▶ _Passage provided_
Smart Business, Social Business

Michael Brito’s Smart Business, Social Business is a great how-to source for converting a business into an interactive social media environment. He emphasizes that a brand cannot become social without the internal business, itself, first evolving to become social. This involves breaking down barriers between different sectors of the business, which he calls “organizational silos,” and fundamentally changing the culture of the organization.

In brief, this happens through a concentrated effort to implement “organizational models, culture, internal communications, collaboration, governance, training, employee activation, global and technology expansion, team dynamics, and measurement philosophy” that situate social media as a prominent component of marketing strategy. Brito goes into great detail to describe the changes that need to be made in each of these areas.

He also shares a variety of social media tracking and measurement tools so that his advice is truly actionable. Brito emphasizes the need to integrate the best tools for the particular organization, basing this on factors such as the current software systems in use, IT capacity, and the need for company growth, or scalability. A whole chapter of Brito’s book is devoted to different technologies available, from social business collaboration tools such as Jive and Microsoft SharePoint to social listening tools such as Radian6 and Sprinklr.

Technology, however, is just one of the three prongs in social business development. A business also needs to establish a solid governance model so that its employees know to engage transparently, disclose affiliation with the company, engage respectfully, follow the company philosophy, and follow a variety of other guidelines that are laid out clearly for them. The organization also needs to plan how it will provide feedback on social media platforms, measure impact, and develop over time. This is the “process” prong; the third prong is “people.” Becoming a social business requires a shift in the interactions between different parts of the organization – improving communication between different parts and finding management personnel who will champion the shift to social media. The diffusion of innovations model of behavior change tells us that few will be early adopters of social media. But promoting interaction on these various Internet platforms throughout a company, and teaching employees not just what to do but how exactly to engage, can increase the rate of adoption.

▶ _Requirement A_
Please rewrite the paragraph of the review beginning "He also shares a variety" as a short bulleted list that keeps its main facts.
▶ _Requirement B_
Print the part of the review starting with "Michael Brito’s Smart" and going on through "of these areas.", word for word.

Stored records:
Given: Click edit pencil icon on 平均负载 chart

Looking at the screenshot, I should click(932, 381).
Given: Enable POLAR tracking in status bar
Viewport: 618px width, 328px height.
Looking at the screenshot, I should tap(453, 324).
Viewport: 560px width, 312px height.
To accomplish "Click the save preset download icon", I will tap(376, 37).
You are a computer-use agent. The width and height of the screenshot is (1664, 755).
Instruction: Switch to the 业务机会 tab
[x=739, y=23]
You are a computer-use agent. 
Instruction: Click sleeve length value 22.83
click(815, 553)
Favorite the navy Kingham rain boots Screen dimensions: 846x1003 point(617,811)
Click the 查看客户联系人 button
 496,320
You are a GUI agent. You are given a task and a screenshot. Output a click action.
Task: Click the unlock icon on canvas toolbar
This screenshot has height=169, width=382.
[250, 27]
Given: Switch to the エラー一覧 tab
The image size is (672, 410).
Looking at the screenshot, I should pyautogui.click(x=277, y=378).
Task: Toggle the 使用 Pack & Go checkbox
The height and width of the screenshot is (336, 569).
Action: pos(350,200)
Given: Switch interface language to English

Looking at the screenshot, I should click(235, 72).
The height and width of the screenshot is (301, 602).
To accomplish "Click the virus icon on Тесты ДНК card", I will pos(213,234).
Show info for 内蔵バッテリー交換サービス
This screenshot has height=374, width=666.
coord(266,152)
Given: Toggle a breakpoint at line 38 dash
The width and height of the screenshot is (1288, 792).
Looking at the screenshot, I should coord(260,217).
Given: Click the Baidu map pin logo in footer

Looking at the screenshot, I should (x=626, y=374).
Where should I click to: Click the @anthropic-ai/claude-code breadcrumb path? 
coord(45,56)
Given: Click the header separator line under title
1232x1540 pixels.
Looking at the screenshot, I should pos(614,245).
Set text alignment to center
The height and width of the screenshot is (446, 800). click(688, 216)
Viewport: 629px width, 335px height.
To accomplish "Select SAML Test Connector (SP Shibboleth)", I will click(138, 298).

▶ _Response A_
- Brito provides a range of social media tracking and measurement tools, making his advice actionable.
- He stresses choosing the tools that best suit the particular organization, based on its current software systems, IT capacity, and need for growth (scalability).
- A full chapter of his book covers available technologies, from social business collaboration tools such as Jive and Microsoft SharePoint to social listening tools such as Radian6 and Sprinklr.

▶ _Response B_
Michael Brito’s Smart Business, Social Business is a great how-to source for converting a business into an interactive social media environment. He emphasizes that a brand cannot become social without the internal business, itself, first evolving to become social. This involves breaking down barriers between different sectors of the business, which he calls “organizational silos,” and fundamentally changing the culture of the organization.

In brief, this happens through a concentrated effort to implement “organizational models, culture, internal communications, collaboration, governance, training, employee activation, global and technology expansion, team dynamics, and measurement philosophy” that situate social media as a prominent component of marketing strategy. Brito goes into great detail to describe the changes that need to be made in each of these areas.